Audience Member: Did you make that sale?

Mr. Carrai: Actually we did, and I'll tell you the other side of the story. There was another sale for the same product, a large customer for whom the original price was $45,000. The response back was, "Clearly, this is not something that we're going to want to implement at the scale we need because there is no way we feel comfortable with a product that is only priced $45,000." Can you think of a worse thing for somebody to tell you? “You should have charged me more for this?”

Q: Can one address the needs/wants problem with a product line that covers a range from high-need/low-want, to low-need/high-want, or does that just confuse the customer or the salesperson trying to sell it?

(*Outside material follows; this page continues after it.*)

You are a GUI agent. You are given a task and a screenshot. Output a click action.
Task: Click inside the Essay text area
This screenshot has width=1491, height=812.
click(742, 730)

Mr. Mauritz: The latter would be what I’d worry about more. I guess there is a range. My opinion and experience are that you have to hit the needs. If there are six things that the customer needs the product to do, and you only have five of them, that is trouble. You can pile lots of wants on it, but, even if it's blue and it's round and it’s cool, if I need it to work on a desktop and it doesn't, I don't think you can win that sale. I guess that if I'm a fabulous salesman, I might win, but my customer won't be all that happy, so it will cause me trouble at some point in my cycle. There probably is a balance, but there are going to be some core needs. If the customer says that there are six things he needs, but he is using somebody else's product that only has five of them, that's not a need, it's a want. If you figure it out, you can sell against it. I don't know about a ratio, but I would say a balance is good, but you have to hit the needs.

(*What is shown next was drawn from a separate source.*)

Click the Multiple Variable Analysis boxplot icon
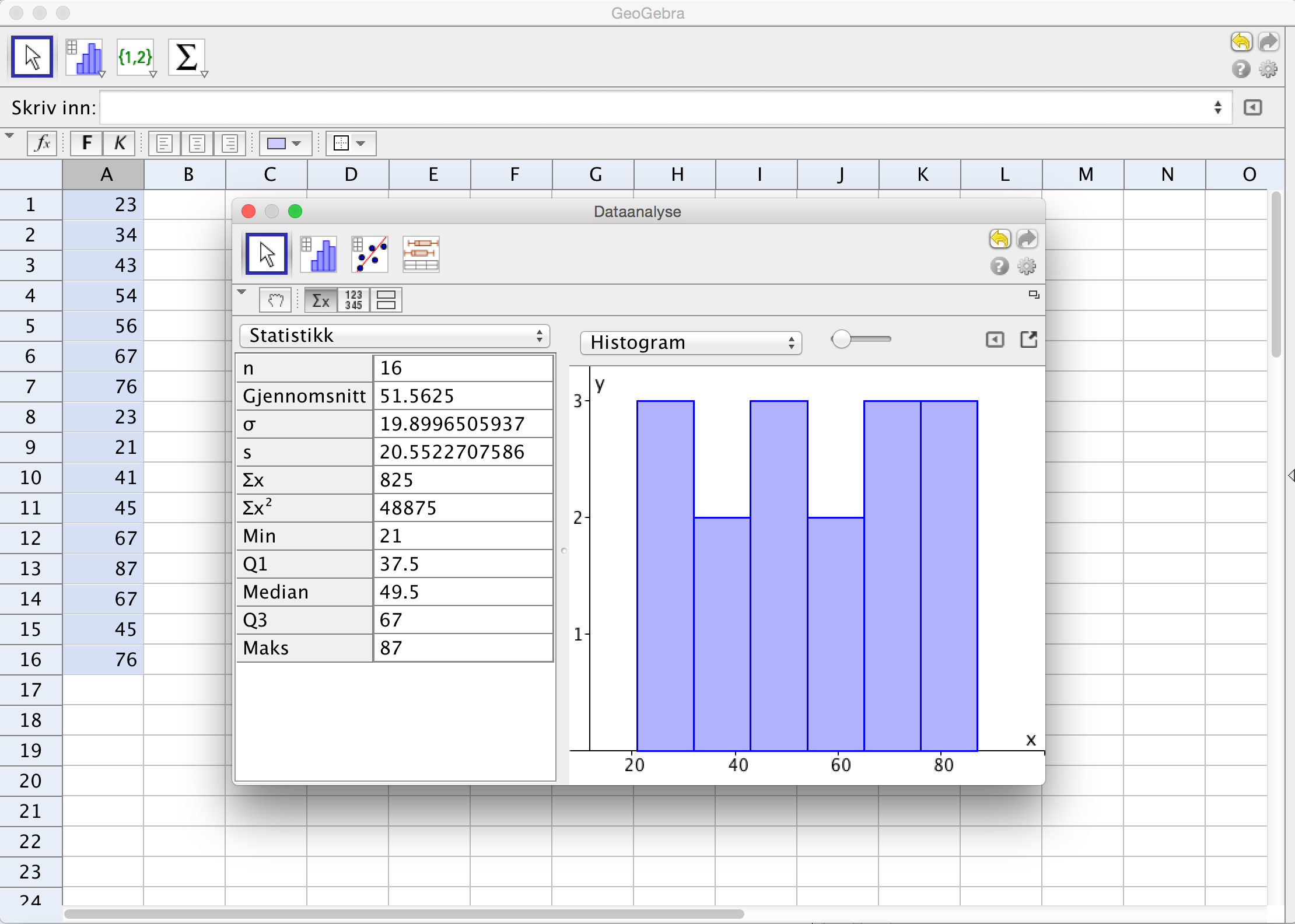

Mr. Carrai: Take the examples of document management and content management. Did you ever wonder why the document management players like Documentum or FileNET have never been effective in the Web management area? In some respects I think it's exactly Paul's point. In both cases you have to fix your management process and manage your workload and manage your processes, so why wouldn't the document companies be able to garner a substantial footprint in the Web publishing space? Clearly the set of technology they're bringing to the market is similar. I think there are two issues. First is that the one need which they probably weren't addressing is that the Web people need their interface into the Web publishing tools. In Web content management, how you interface with other aspects of what you use to create your website is incredibly important. You may have all the document infrastructure and file management infrastructure that is required, as well as the workload that is required to manage it, but there are a set of needs that are incredibly important to you that they just haven't thought of. The second reason is that people who are buying those sorts of things are probably different. A webmaster who is buying an infrastructure for building a website and an engineering department that is trying to control their documents are very different. Even though five out of six things may be similar between a document management system and a content management system, it's that one thing that created a multibillion dollar marketplace for a whole new set of competitors.